Question 4.4.1: Using the Rational Zeros Theorem Find all rational zeros of...
Using the Rational Zeros Theorem
Find all rational zeros of F(x) = 2x³ + 5x² – 4x – 3.
First, we list all possible rational zeros of F(x).
\text { Possible rational zeros }=\frac{p}{q}=\frac{\text { Factors of the constant term, }-3}{\text { Factors of the leading coefficient, } 2}
Factors of -3: \pm 1, \pm 3
Factors of 2: \pm 1, \pm 2
All combinations for the rational zeros can be found by using just the positive factors of the leading coefficient. The possible rational zeros are
\frac{\pm 1}{1}, \frac{\pm 1}{2}, \frac{\pm 3}{1}, \frac{\pm 3}{2}
or
\pm 1, \pm \frac{1}{2}, \pm \frac{3}{2}, \pm 3 .

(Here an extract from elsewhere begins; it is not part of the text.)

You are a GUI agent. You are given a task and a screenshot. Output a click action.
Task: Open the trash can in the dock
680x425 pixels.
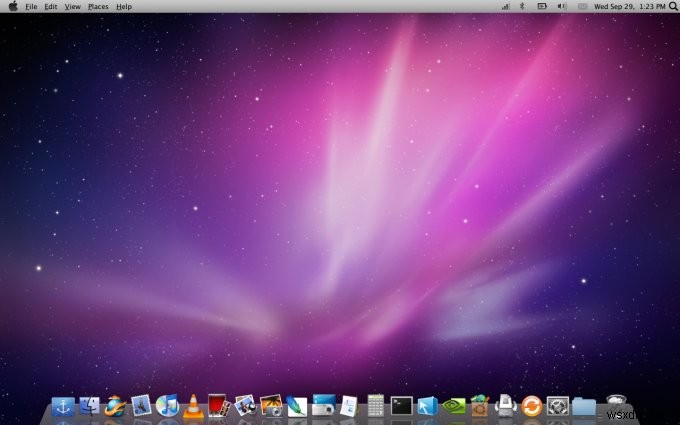tap(616, 404)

We use synthetic division to determine whether a rational zero exists among these eight candidates. We start by testing 1. If 1 is not a rational zero, we will test other possibilities.
\begin{matrix} \underline{1|} & \\ \\ \\ \\ \end{matrix} \begin{matrix} 2 & 5& -4 & -3 \\ & 2 & 7 & 3\\ \hline 2 &7 & 3 & |0 \end{matrix}
The zero remainder tells us that (x-1) is a factor of F(x), with the other factor being 2 x²+7 x+3. So
\begin{aligned}F(x) &=(x-1)\left(2 x^{2}+7 x+3\right) \\&=(x-1)(2 x+1)(x+3) \quad \text { Factor } 2 x^{2}+7 x+3\end{aligned}
We find the zeros of F(x) by solving the equation (x-1)(2 x+1)(x+3)=0.
x-1=0 \quad \text { or } 2 x+1=0 \text { or } x+3=0 Zero-product property
x=1 \quad \text { or } \quad x=-\frac{1}{2} \quad \text { or } \quad x=-3 Solve each equation.
The solution set is \left\{1,-\frac{1}{2},-3\right\}. The rational zeros of F are -3,-\frac{1}{2}, \text { and } 1.